Hoje, todas as pessoas vulneráveis no mundo são alvos a abater. Ninguém está protegido. E isto resulta numa sensação, ou numa situação, de desterro. Ficamos sem tecto, sem um propósito na vida. É aqui que olho para o estado do mundo e vejo que sou apenas mais um, com os meus desafios, seguro e em minha casa, mas com pontos de contacto e empatia para com o sofrimento dos outros.
Olhando para o meu percurso, posso dizer que foi difícil ver que o meu corpo cresceu com deformações; fico frustrado quando não aguento as 40 horas de trabalho semanais; não conduzo; e, se quisesse ter filhos, teria de lidar com a hereditariedade da minha doença. Tudo isto são questões que só eu posso resolver - se não o fizer só sofrerei mais.
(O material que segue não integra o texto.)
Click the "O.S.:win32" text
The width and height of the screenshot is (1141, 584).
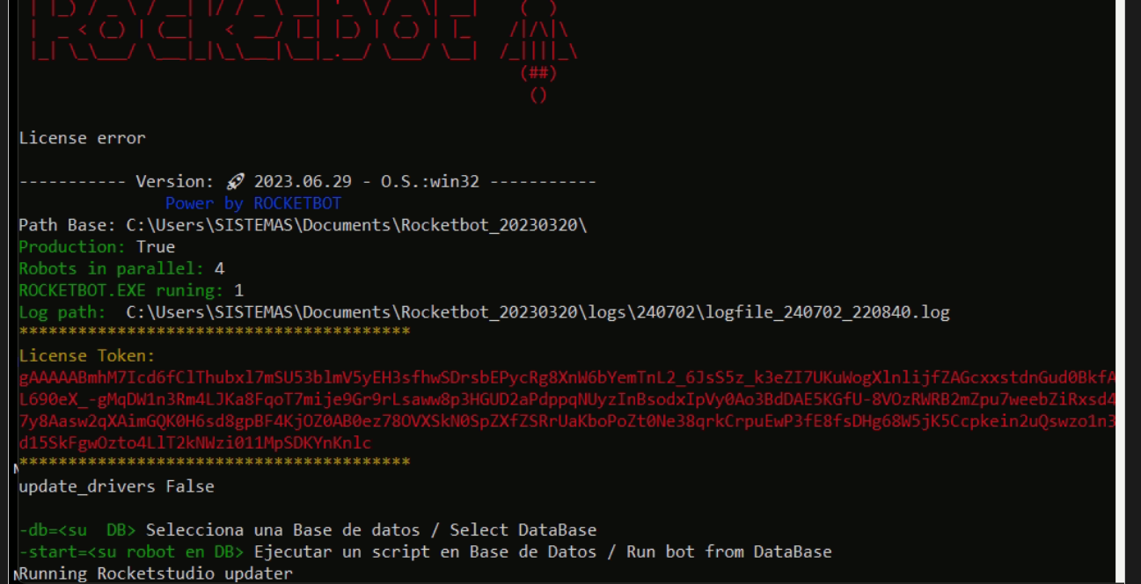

A deficiência, que é apenas uma característica, determina e reduz a nossa identidade aos olhos da sociedade. Vivemos amordaçados por imposições, o desafio é libertarmo-nos para encontrarmos o nosso lugar. Conseguirmos aceitar uma folha em branco e criar algo diferente a partir daí.
Enquanto continuo esta mudança, questiono o meu lugar. As palavras de desencorajamento ainda ecoam em mim. Em Novembro, duas semanas após a mudança, parti um braço. Voltei para junto dos meus pais, onde fiquei três meses em recuperação. Estou novamente em minha casa desde Fevereiro. A rotina continua a mudar: hoje tenho dois assistentes pessoais, num horário de 80 horas semanais, e ainda o apoio dos meus pais.
O esforço a que me propus é maior do que pensava.
Compreendo agora que a nossa morada é um estado constante de metamorfose. Passamos pela infância, idade adulta e velhice em diferentes casas, com diferentes graus de dependência dos outros. Alimentar a ideia de que pertencemos apenas a um espaço físico, estanque, com um guião pré-definido, é uma falácia.
A minha morada é fora dos limites da família tradicional, apreciando ter crescido nela. Vejo-me, hoje, a pertencer tanto à minha casa como à dos meus pais, às pessoas que amo, ao meu trabalho e ao meu legado.
Precisamos de recuperar a nossa capacidade de empatia para devolver amor a nós próprios e aos outros. Nesta fase de vida, com tanta opressão no mundo exposta nos media, procuro ler autores que viveram tanto um estado de guerra bélico como cultural.
Primo Levi, escritor e químico de origem judaica, sobreviveu ao Holocausto. Ao lê-lo penso no que é suportar a violência de um regime, pelo simples facto de ter uma característica que contrapõe normas. Na sua poesia encontro a dignidade que, reconhecida em toda a humanidade, levaria cada um de nós à sua morada.
Considerai se isto é um homem
que trabalha na lama
que não conhece paz
que luta por meio pão
que morre por um sim ou um não.
(...)
Ordeno-vos estas palavras.
Gravai-as no vosso coração
Quando vos deitardes e ao levantar:
repeti-as aos vossos filhos.
Ou que a vossa casa se arruine,
a doença vos definhe,
os vossos filhos vos virem a cara.
(Excerto de “Shema”, de 1946, escrito um ano após a sua libertação de Auschwitz.)